Israel’s Supreme Court has ordered the release of data about the scores of individual schools in national and international comparative exams.

The request was filed six years ago by a group of parents active in a nongovernmental organization concerned about education in poverty neighborhoods. The Ministry of Education denied, attempts at compromise failed, and an administrative court ruled in favor of the ministry.

 The Aug. 23 decision in Hebrow:  AA 1254/12, The Movement for Freedom of Information in Israel et al., v. Ministry of Education  (html version) (pdf version)

Key Points Summarized 

The court made some interesting points, according to Roy Peled, board member and former director of the Movement for Freedom of Information in Israel, who wrote the following description. Peled said that the court:

1. Rejected the Ministry’s argument that publications will turn the exams into “high stakes” exams which will lead teachers and principals to take dubious measures to have their students do better. The court stated that: a. There is no relevant exemption in the law; b. If the ministry claims that this will cause a “serious harm to the administration of the public authority” (the schools, and this is an exemption), there is no evidence as to the scope of the expected harm, therefore no evidence that it meets the seriousness and probability required to justify concealment; c. as long as the fear is real, there are other ways to mitigate it than denying the information request, which should be the last resort. The ministry can tighten supervision to prevent schools from using the feared dubious techniques, it can assure them its backing in cases of public pressure, etc…

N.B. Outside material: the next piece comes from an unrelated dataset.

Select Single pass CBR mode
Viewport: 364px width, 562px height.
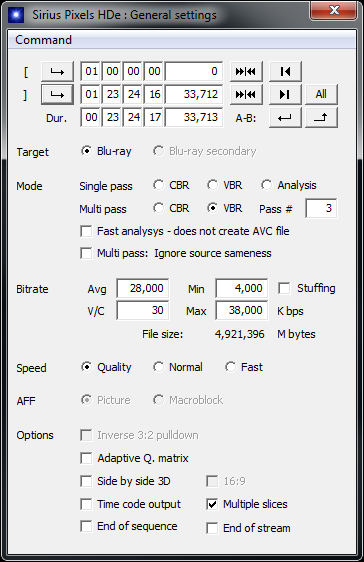pos(158,185)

2. Rejected the ministry’s claim that the criticism that misunderstanding of the data might generate against teachers and principals will harm their functioning and bring them to despair. The court this argument would have better not been made, as it goes against basic democratic notions of the usefulness of public criticism, saying that “public review is often more important than judicial review”. The idea that the public is incapable of understanding the information cannot be accepted in a democratic society. Also, the court noticed that the exams are used by the ministry to evaluate schools, teachers and principals, and there is no reason to belief that they will fear the public more than they fear those who appoint them and can fire them. 

3. Rejected the ministry’s argument that publication will deepen social gaps, as “stronger” students will opt for “stronger” schools. The court said that: a. notions of stronger and weaker schools exist anyhow and are based on perception and rumors. There is no reason to believe that real and reliable information will cause more damage than the informal and inaccurate information that currently prevails, on the contrary. b. This is a fear from the result of parents operating according to their own judgement of values. The law allows the ministry to defend its own administration from being harmed, but not to implement its social values through concealment of information. The general (groundless, the court believes) from the social outcomes does not give the ministry the authority to withhold information. The ministry is not authorized to weigh for the public what he is better of not knowing.

4. Ruled that the ministry did not accord enough weight to the individual’s “right to autonomy”. i.e. to make her own decisions on her own life. Indeed, many municipalities limits school registration according to zoning, and the court has upheld that policy, But within what parents may legally do (under various exemptions in zoning laws) it is illegal to limit their ability to choose by preventing information from them. Social policy and values can be promoted through legislation, regulations and case law, but not through concealment.